[Stored data]
"""

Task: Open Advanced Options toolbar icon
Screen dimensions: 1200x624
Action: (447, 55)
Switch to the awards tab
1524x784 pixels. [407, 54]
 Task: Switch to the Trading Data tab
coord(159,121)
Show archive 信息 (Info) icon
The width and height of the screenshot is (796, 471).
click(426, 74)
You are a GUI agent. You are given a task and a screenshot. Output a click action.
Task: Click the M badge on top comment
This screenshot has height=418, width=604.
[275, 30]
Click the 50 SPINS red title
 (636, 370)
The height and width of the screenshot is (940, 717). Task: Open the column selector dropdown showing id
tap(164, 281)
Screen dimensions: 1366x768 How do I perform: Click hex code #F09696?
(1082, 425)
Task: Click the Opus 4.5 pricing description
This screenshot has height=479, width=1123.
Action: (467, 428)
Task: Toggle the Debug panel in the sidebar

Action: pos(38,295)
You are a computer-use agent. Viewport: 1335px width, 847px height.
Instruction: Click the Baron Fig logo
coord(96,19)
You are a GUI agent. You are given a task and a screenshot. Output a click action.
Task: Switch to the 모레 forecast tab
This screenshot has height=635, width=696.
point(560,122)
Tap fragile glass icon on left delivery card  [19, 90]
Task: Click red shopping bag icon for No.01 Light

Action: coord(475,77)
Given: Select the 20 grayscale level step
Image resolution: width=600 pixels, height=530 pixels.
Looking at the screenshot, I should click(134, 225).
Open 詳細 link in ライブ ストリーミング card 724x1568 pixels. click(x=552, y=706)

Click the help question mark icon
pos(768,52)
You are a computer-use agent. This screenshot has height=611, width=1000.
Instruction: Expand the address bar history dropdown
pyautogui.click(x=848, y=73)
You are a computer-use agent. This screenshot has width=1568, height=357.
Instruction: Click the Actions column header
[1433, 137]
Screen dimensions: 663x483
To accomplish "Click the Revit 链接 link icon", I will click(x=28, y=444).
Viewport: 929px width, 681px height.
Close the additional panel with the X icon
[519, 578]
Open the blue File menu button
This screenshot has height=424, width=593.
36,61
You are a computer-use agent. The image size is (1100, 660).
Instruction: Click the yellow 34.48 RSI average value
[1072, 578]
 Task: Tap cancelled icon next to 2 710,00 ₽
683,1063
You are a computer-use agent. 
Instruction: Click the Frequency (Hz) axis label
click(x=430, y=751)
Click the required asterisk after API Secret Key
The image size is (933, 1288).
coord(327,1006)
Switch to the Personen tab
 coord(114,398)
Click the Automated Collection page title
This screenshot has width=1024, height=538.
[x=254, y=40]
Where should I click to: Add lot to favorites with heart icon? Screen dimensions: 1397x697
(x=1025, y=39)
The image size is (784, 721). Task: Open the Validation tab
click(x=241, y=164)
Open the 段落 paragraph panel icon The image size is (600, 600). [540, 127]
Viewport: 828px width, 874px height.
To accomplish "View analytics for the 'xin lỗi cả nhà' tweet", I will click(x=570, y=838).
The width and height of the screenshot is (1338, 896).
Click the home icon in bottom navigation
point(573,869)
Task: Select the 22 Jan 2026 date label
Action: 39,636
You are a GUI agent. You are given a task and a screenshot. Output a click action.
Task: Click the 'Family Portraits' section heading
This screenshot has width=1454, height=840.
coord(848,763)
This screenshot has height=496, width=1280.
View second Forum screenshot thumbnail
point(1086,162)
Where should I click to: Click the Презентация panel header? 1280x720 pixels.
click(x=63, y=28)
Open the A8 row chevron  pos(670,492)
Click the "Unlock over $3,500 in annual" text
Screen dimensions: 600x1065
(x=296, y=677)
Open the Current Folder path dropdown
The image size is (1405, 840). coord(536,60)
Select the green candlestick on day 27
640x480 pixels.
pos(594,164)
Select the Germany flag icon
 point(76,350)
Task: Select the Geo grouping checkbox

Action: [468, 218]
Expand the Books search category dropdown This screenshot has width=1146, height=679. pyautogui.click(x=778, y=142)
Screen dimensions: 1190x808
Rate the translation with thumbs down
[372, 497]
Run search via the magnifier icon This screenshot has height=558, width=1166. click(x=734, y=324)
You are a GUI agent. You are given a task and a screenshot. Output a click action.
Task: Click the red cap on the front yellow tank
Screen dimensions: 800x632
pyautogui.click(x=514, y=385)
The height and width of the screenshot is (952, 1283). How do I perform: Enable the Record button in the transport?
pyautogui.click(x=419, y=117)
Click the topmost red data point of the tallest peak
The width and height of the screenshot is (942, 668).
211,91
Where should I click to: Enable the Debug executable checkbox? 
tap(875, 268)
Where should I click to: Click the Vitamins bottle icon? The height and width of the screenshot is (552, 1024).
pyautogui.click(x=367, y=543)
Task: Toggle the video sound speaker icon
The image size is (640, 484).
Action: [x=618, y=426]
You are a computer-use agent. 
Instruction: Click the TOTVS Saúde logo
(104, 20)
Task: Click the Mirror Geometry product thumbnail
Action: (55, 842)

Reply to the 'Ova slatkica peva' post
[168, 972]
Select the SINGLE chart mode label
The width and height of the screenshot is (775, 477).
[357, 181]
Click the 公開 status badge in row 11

"""

◆ TASK BRIEF ◆
Look over the records. Copy the lines that include the word "Viewport".

◆ RESPONSE TO THE TASK ◆
You are a computer-use agent. Viewport: 1335px width, 847px height.
Viewport: 929px width, 681px height.
Viewport: 828px width, 874px height.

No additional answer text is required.